Georg, el pianista, estaba ensayando unos acordes cuando entró la compañía de baile al completo. Comenzaron a calentar y, a la media hora, empezaron con los ensayos de El lago de los cisnes, que representarían cinco semanas después. Y, aunque Katerina quería estar segura y confiada, no lo conseguía. No era que Sergey lo hiciera mal, era uno de los mejores coreógrafos que habían tenido, aparte de haberse convertido en un gran amigo; era por ella, algo le sucedía. A veces pensaba si era porque debía ponerle fin a su carrera como bailarina. Desde los tres años, cuando había visto un tutú en un escaparate estando de compras con su madre, había deseado llegar a ser la prima ballerina en un ballet. Lloró, pataleó, suplicó por que le comprasen aquel tutú, de un color blanco inmaculado. A pesar de las reticencias de sus progenitores, no tuvieron más remedio que ceder, y aquello fue el comienzo de todo. Kat soñaba con volar; por eso, poco a poco, con el trabajo, la disciplina, los sacrificios, el esfuerzo, los aplausos, las decepciones…, tuvo la certeza de que ese era realmente su sueño. Ahora, diecinueve años después, empezaba a flaquear sin saber el motivo.

—Katerina, en posición. —Sergey la sacó de los pensamientos que no dejaban de aturdirla día y noche, y Georg comenzó con la melodía. Los bailarines calentaron con la música del piano hasta que todos sus músculos estuviesen preparados para ensayar el ballet que estrenarían pronto. Colocó los brazos en la posición correcta, al igual que sus compañeros, y empezaron. Aquella pieza de El lago de los cisnes no era nada complicada, al contrario de muchas otras que había ejecutado. No era así como debía hacerse: no hacía bien los giros, Franz no la elevaba con la suficiente eficacia… Un par de veces no la sujetó bien, y cayó al suelo. Los murmullos de los compañeros no cesaban, así como las malévolas risas de Tania, ocultadas por una tos. Kat se levantaba, se sacudía la ropa y, muy concentrada, no miraba a ningún lado más que al frente. Y de repente lo hizo: su compañero, su partenaire en el escenario, con el que siempre se había compenetrado a la perfección, hizo lo que estaba pasando por su mente, exactamente lo mismo.

Katerina se deslizaba por la sala con agilidad mientras Franz no la soltaba y la guiaba en cada paso, dándole el espacio necesario en sus movimientos, sin dejar de estar a su alrededor, controlando cada desplazamiento. Y lo consiguió: volvió a sentir esa conexión con la danza que hacía unos cuantos meses había perdido. No sabía si se había debido a la presión de ser la primera bailarina en una gran obra, a la falta de compenetración con él, al miedo al fracaso, a las burlas de algunas compañeras envidiosas… Pero volvió a sentirse libre de todo eso. Volvió a ser el pájaro encerrado que planea, a sentirse pletórica; e incluso la piel de Franz, que se mezclaba con la suya en cada paso, la hacía volar y sentir la conexión armoniosa con él como nunca.

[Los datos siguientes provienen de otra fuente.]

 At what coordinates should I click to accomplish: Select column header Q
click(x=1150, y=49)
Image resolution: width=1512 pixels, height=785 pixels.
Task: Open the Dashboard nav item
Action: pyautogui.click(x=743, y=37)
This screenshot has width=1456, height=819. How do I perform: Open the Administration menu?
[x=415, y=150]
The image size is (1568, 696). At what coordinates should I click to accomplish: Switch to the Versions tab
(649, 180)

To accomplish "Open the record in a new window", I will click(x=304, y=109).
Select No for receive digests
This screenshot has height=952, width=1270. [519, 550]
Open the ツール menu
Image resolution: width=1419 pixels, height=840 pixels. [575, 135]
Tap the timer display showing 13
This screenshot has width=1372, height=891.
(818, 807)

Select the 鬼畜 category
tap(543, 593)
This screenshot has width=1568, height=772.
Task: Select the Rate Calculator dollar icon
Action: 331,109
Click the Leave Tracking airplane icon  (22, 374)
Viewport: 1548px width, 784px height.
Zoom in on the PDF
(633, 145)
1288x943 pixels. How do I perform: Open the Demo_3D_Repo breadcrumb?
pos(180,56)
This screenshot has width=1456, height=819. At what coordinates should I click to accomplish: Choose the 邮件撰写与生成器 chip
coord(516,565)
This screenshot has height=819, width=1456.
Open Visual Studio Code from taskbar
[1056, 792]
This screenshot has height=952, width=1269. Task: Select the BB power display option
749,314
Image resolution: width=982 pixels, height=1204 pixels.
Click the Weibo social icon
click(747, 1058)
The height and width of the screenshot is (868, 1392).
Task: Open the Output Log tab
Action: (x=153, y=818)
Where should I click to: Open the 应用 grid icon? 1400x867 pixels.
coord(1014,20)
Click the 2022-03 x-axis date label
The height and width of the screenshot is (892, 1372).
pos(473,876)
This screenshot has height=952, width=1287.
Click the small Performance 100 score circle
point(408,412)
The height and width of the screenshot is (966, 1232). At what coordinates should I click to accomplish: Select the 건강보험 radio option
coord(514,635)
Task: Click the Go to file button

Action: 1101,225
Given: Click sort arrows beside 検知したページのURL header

La sala irrumpió en aplausos cuando estiró los brazos con la pierna izquierda en posición de arabesque, mientras su partenaire la mantenía elevada hacia arriba en el aire. No existía el mundo en ese momento, solo ellos dos, sintiendo esos instantes mágicos en los que simplemente eran Sígfrido y Odette. Despacio, Franz fue bajándola con cuidado, y ella sintió cómo, aún con las respiraciones aceleradas de ambos, el brazo de su compañero le rodeó la cintura con la mano de ella posada sobre la suya. Entonces, Kat fue a girarse con la sonrisa en la cara cuando, al lado de Georg, que estaba ahora apoyado en el piano, atónito ante la danza que había presenciado, se encontró con un Franz alucinado aplaudiendo como el resto. Entonces, ¿con quién acababa de bailar el último acto de ese cuento de hadas?